I was fascinated by former President Bill Clinton’s speech at the Democratic Convention. But the thing that resonated with me most was the part about arithmetic. Clinton was able to achieve four years of budget surpluses when he was president while deficits have exploded under Republican administrations.
Bill Clinton began his remarks about dealing with the deficit this way: “Now, people ask me all the time how we got four surplus budgets in a row. What new ideas did we bring to Washington? I always give a one-word answer: Arithmetic.”
His point was that Republicans only have three choices about how they will lower the deficit if they also cut taxes (primarily for the wealthy) by $5 trillion, as they have said they will do. The first possible outcome, Clinton said, was to “cover it by cutting deductions, like the ones for home mortgages and charitable giving.” In that case, “middle-class families will see their tax bills go up an average of $2,000 while anybody who makes $3 million or more will see their tax bill go down $250,000.”

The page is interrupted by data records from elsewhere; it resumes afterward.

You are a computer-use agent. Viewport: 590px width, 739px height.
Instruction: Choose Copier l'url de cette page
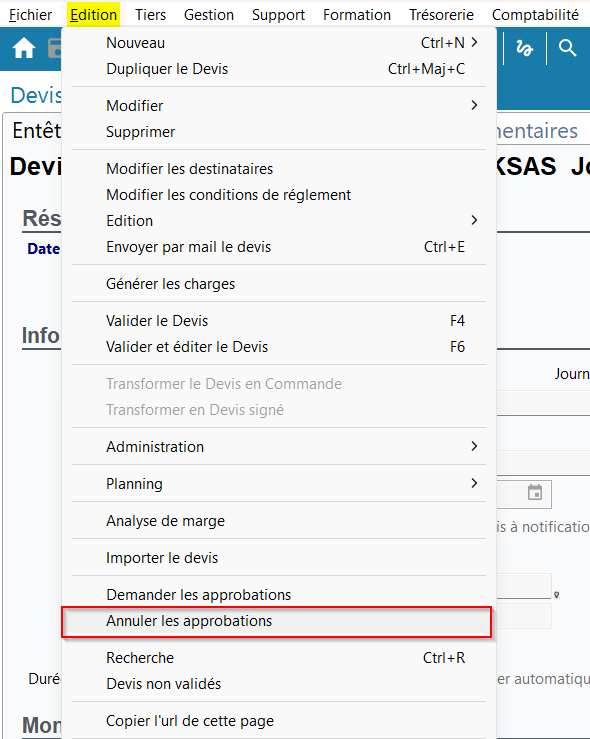coord(279,721)
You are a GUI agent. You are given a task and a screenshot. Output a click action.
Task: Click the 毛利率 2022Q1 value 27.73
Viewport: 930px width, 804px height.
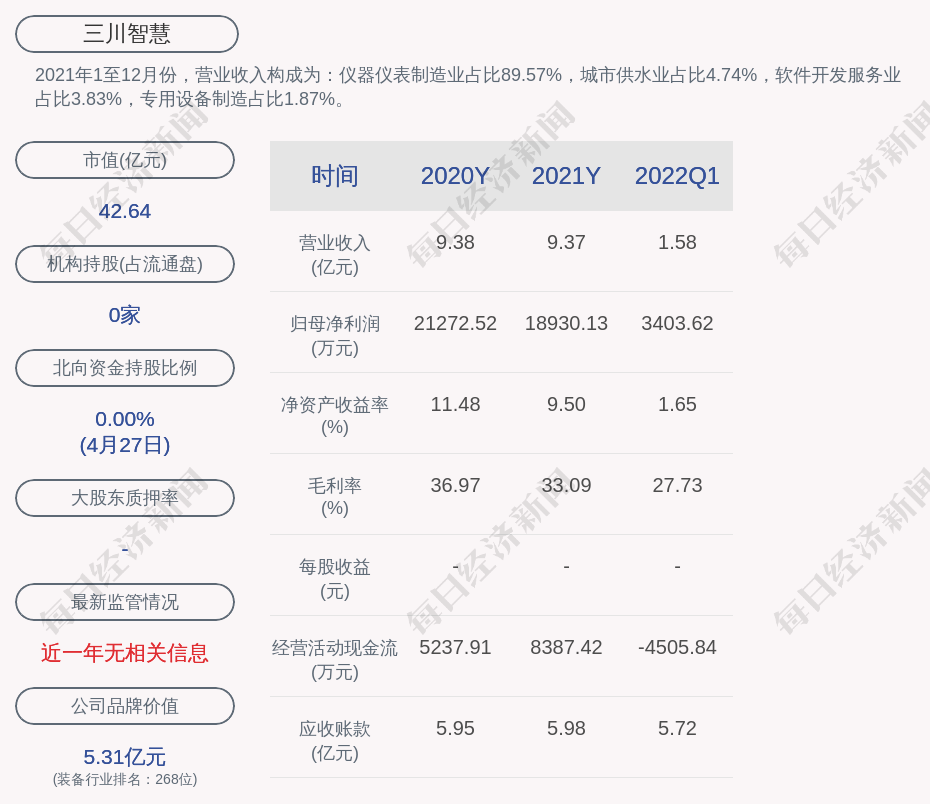677,486
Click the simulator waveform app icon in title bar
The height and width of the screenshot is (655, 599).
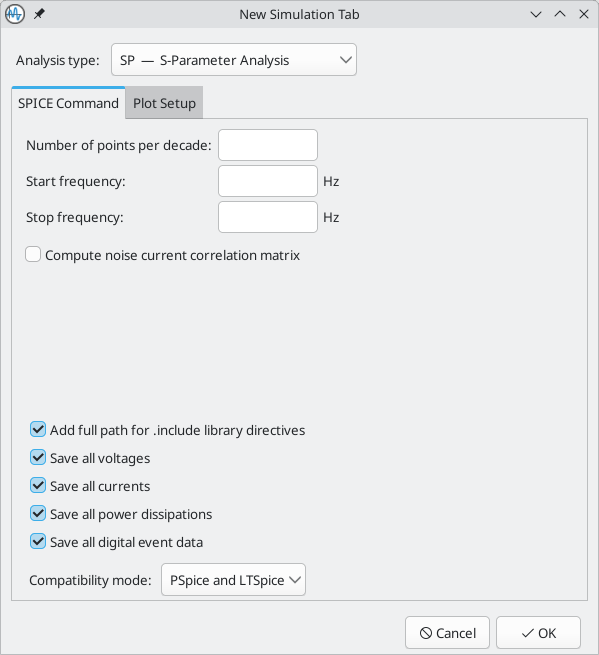pos(15,14)
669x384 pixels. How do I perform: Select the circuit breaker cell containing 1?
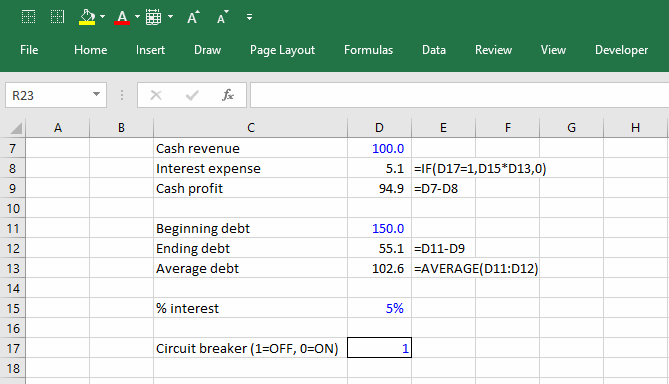[x=379, y=348]
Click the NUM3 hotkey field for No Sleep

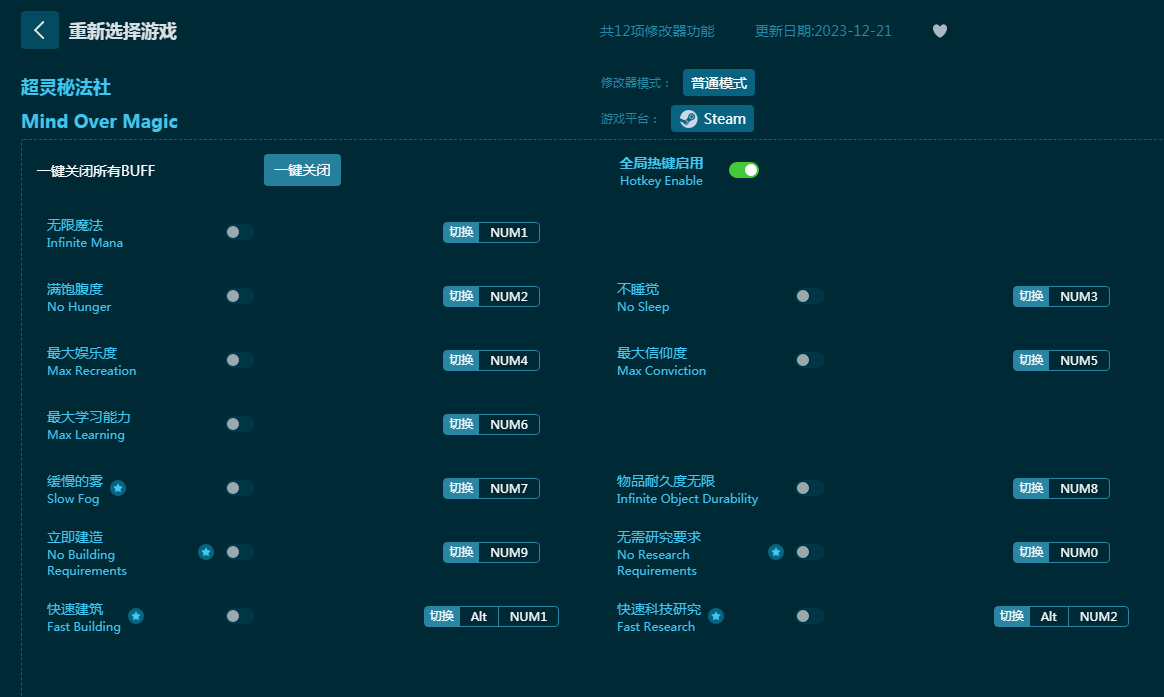click(1079, 296)
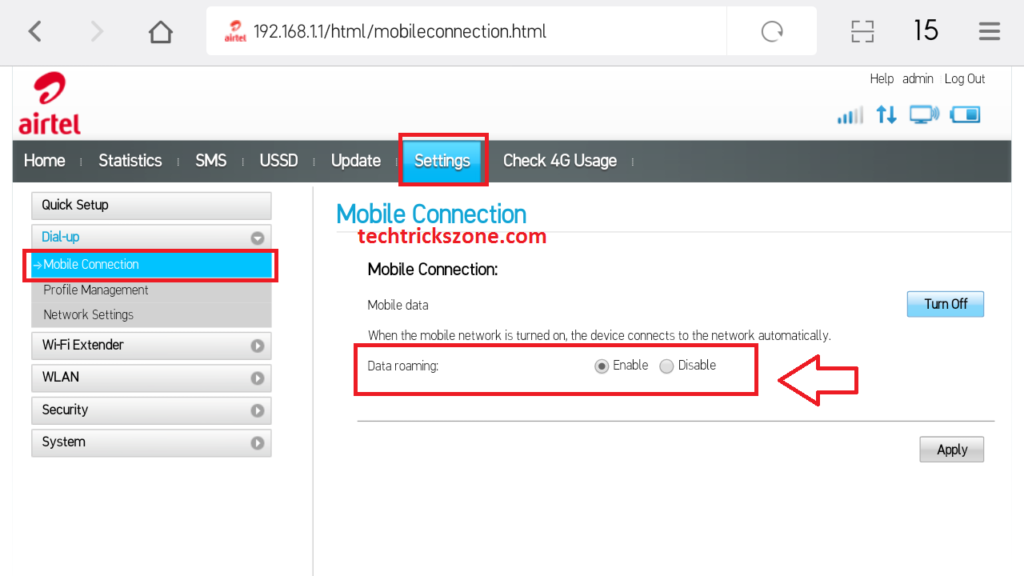Image resolution: width=1024 pixels, height=576 pixels.
Task: Click the browser back arrow
Action: click(35, 32)
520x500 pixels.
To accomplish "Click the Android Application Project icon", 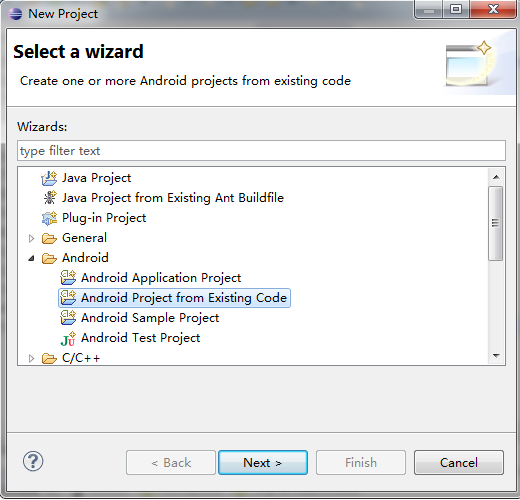I will pos(68,278).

The second scenario, said Clinton, is to “cut so much spending that they’ll obliterate the budget for the national parks, for ensuring clean air, clean water, safe food, safe air travel. They’ll cut way back on Pell Grants, college loans, early childhood education, child nutrition programs, all the programs that help to empower middle-class families and help poor kids. Or, they’ll cut back on investments in roads and bridges and science and technology and biomedical research.”
Or, alternatively, the Republican will just cut taxes without cutting spending, as Clinton correctly says they’ve been doing for more than 30 years, which will “explode the debt and weaken the economy.”
As a CPA and candidate for Congress in this area, I believe strongly in looking at the numbers behind campaign promises to analyze what they actually mean. In my opinion, a budget like that sponsored by Vice Presidential candidate Paul Ryan and enthusiastically supported by Representative Peter Roskam will only add to our deficit problem. We need to grow the economy in order to start solving our budget crisis, not slash programs that help people when they need it. As President Clinton said, “It’s the arithmetic.”